The Sufi word for the sound of the Abstract suggests intoxication. Those who hear it become filled with joy, exaltation, and freedom: they are "relieved from all worries, anxieties, sorrows, fears and disease... the soul of the listener becomes the all-pervading consciousness." Simply put: dancers feel the most alive when they're dancing, and like the tolling of church bells, psy-trance leads devotees to reflections of the inner life. If the face of rave music is the face of a teenager sucking on a neon pacifier, the face of psy-trance is the graven face of the painted shaman staring, wild-eyed, into the great abyss.
Psy-trance tracks are voyages into unfamiliar territory: for some it is the psyche, for others the soul, consciousness, outer space, or the depths of sound. DJs who have stayed psychedelic since the '60s, who have seen, weathered and spun it all, hit the decks as if they were witch doctors performing sacred magic. In a way they are: trippy technoshamans see psy-trance as a kind of cathartic reconnective therapy. Psy-trance has brought subjective experience to Western science. At long last. But it has no answers: it is only a way, for some, to find them.

Modern technology has been stolen by a worldwide counterculture cult of neo-hippies bent on bringing the fire back to their outback pagan dancing circles. And why not? Technology has helped us discover what has never been found: it is also useful for uncovering what has recently been lost. If psy-trance promotes any one idea, it is this: infinite excursions. Psy-trance belongs, in essence, to the genre of exploration-and to the perspectives it awards to those not too busy to go on trips.

It is hard to imagine that some day psychedelic trance could pipe from car radios, elevators, or occupy even the number ten spot on MTV's Total Request Line. For psychedelic music to become mainstream-and retain its spirit-people will have to change the way they think. It's happened before. But it won't happen overnight.
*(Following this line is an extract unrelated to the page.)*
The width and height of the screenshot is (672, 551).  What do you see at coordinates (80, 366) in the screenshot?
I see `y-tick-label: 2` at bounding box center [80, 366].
In the meantime, psychedelic trance still rocks electronic music's deepest underground. The party's still the worth the drive, and the music still worth downloading. One thing is certain: the underground's underground is already out there somewhere, thumping in an urban basement, rocking from backwater bar, streaming over a teen's T-1-or beating from within the jungle's darkest heart.